[Saved data entries]
##########

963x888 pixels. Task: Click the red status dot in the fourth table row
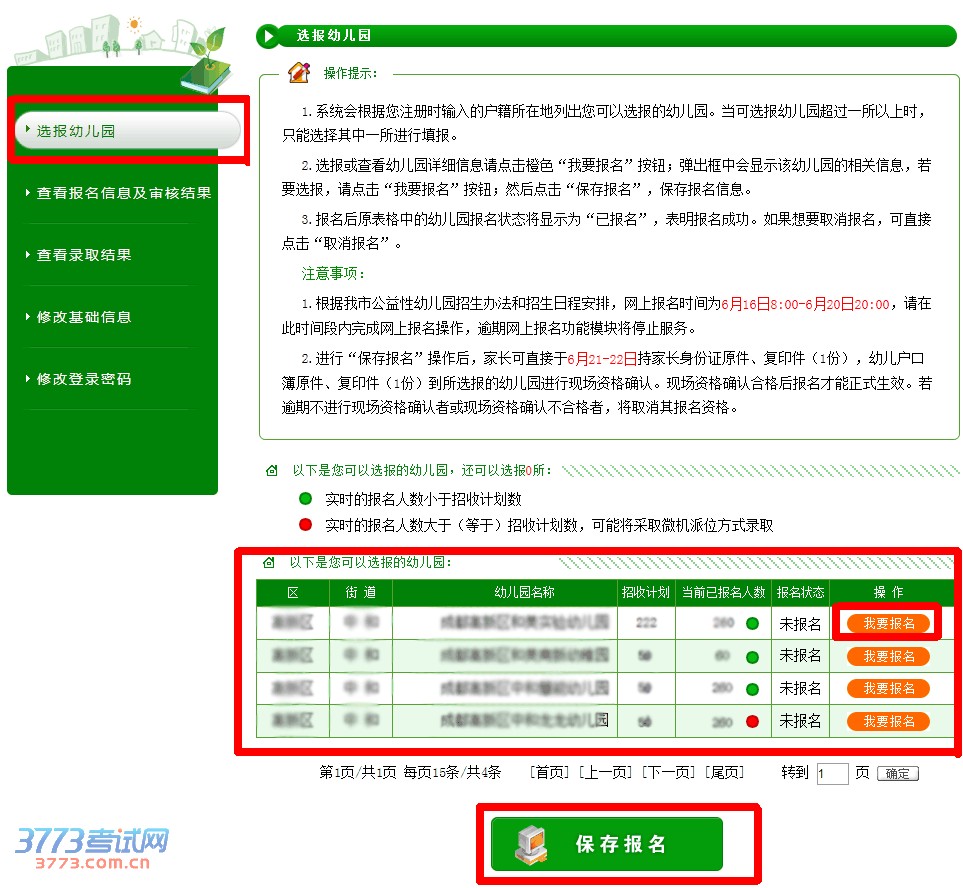[x=752, y=721]
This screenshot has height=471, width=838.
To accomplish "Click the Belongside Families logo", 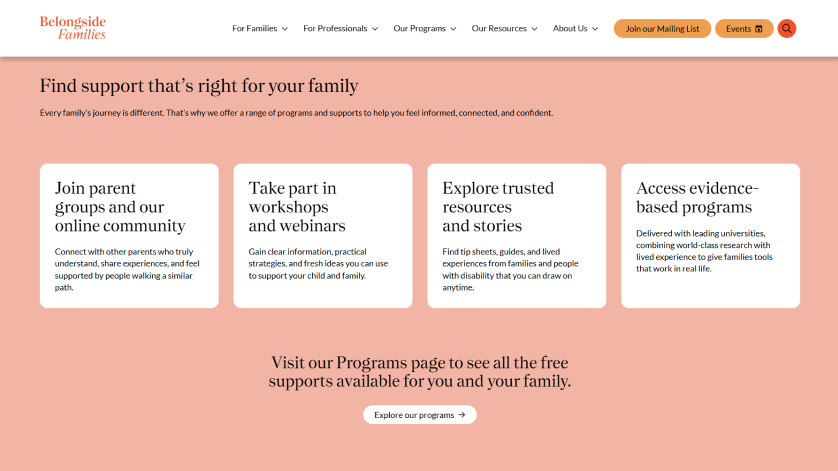I will [73, 28].
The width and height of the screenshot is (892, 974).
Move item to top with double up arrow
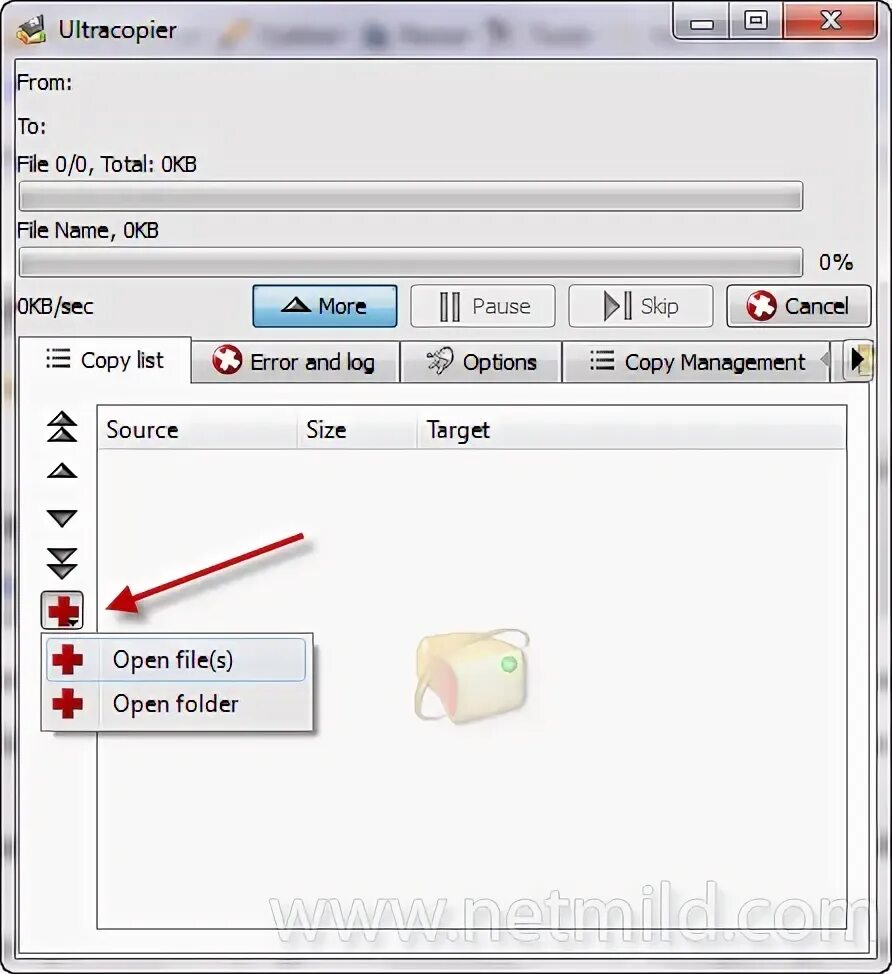pos(62,427)
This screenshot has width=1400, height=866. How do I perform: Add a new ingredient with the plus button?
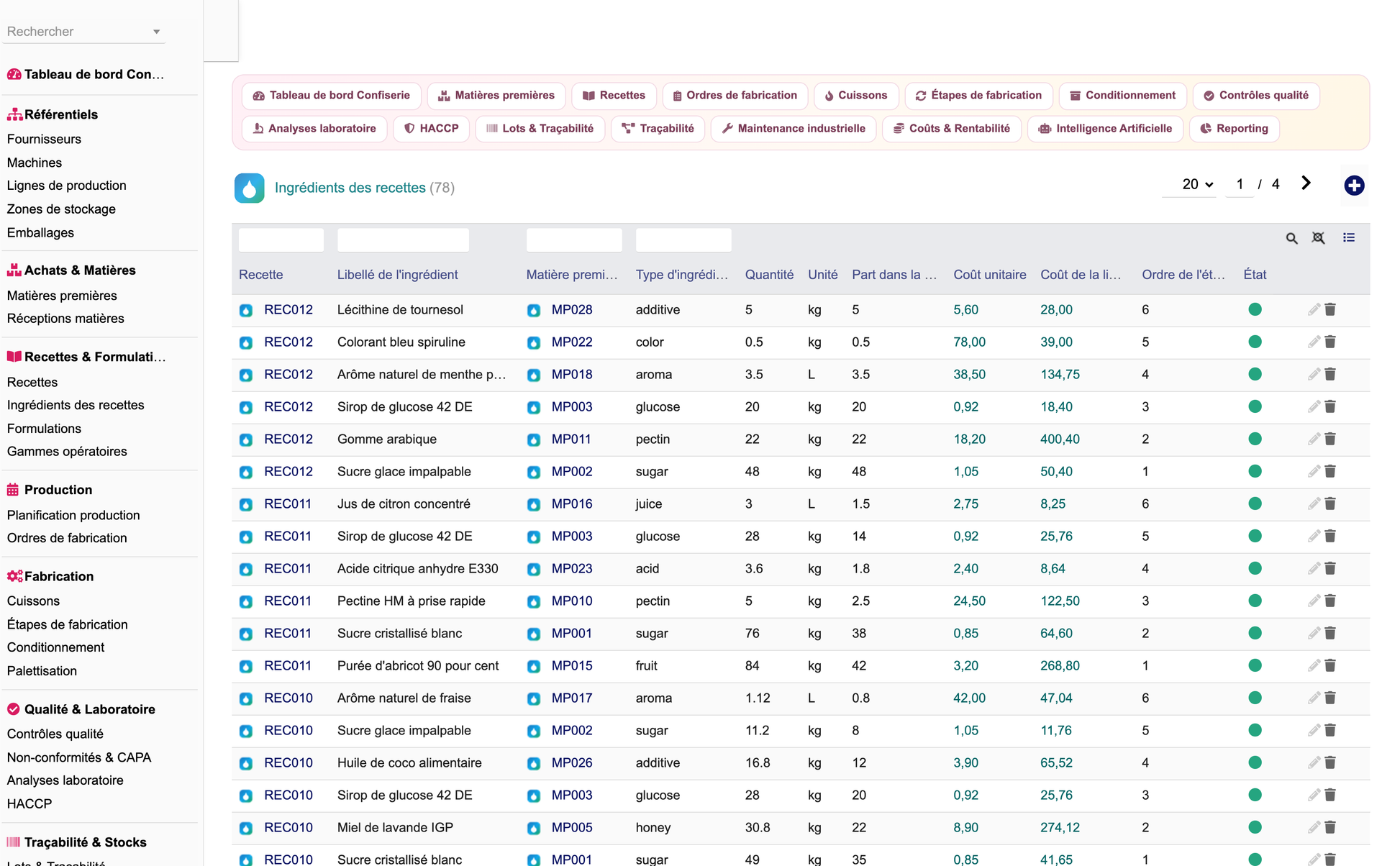click(1354, 186)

##########

PROBLEM TO WORK ON:
Leave the pictures out and restate exactly the lines from the one that has "Move item to top with double up arrow" through the final line of the entries above, both ends included.

ANSWER FOR THIS EXERCISE:
Move item to top with double up arrow
pos(62,427)
This screenshot has width=1400, height=866. How do I perform: Add a new ingredient with the plus button?
click(1354, 186)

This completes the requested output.